MATERIAL FOR THIS EXERCISE:
______

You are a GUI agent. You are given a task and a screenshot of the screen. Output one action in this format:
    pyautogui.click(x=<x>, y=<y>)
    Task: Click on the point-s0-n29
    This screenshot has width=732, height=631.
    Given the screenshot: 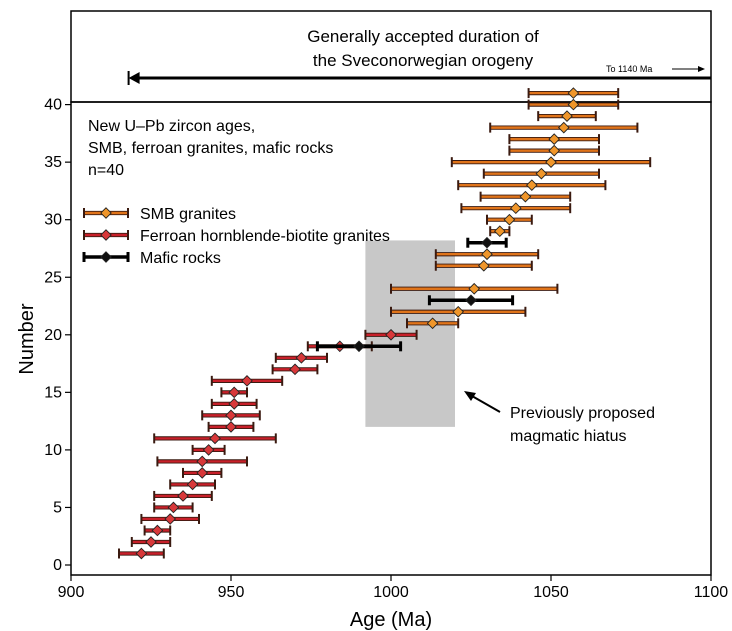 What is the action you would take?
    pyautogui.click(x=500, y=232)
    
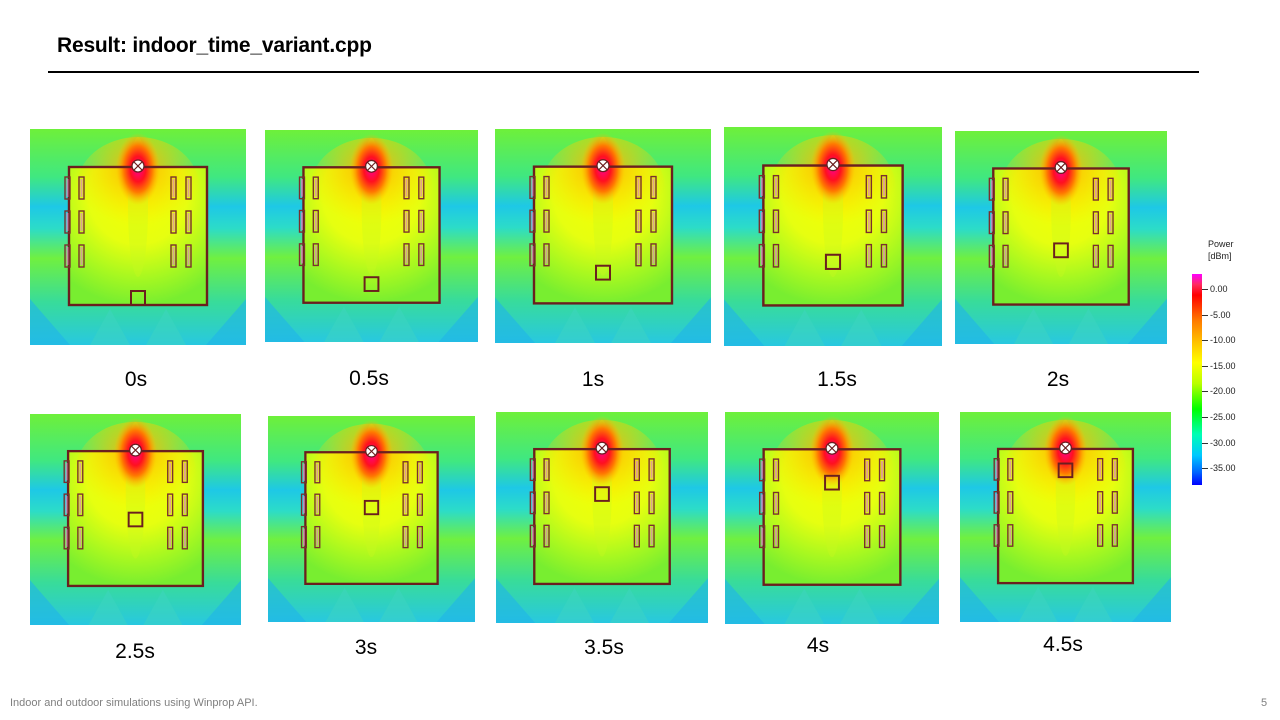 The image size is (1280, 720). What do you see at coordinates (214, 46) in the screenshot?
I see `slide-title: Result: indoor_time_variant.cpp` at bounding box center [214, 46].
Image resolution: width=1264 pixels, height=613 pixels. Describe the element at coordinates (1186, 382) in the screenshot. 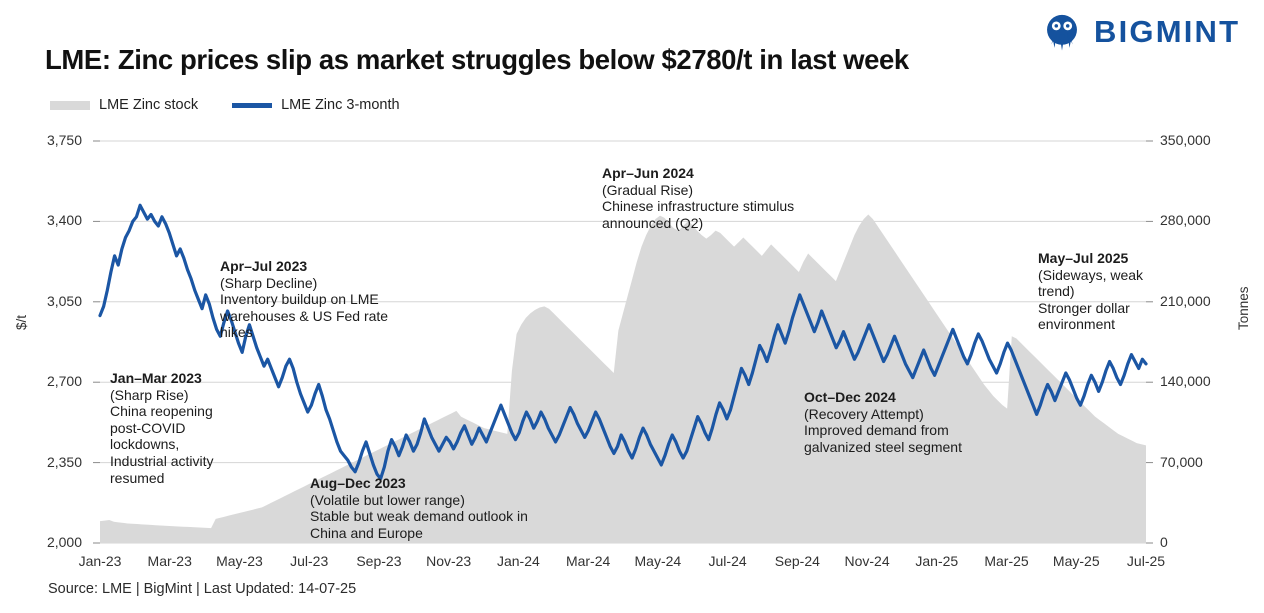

______

TASK:
Could you print, word for word, the lines of the listing starting with its very first line and going on through the line with "This screenshot has", both ends included?

FINISHED TASK:
You are a GUI agent. You are given a task and a screenshot of the screen. Output one action in this format:
    pyautogui.click(x=<x>, y=<y>)
    Task: Click on the point-s0-n29
    This screenshot has width=732, height=631.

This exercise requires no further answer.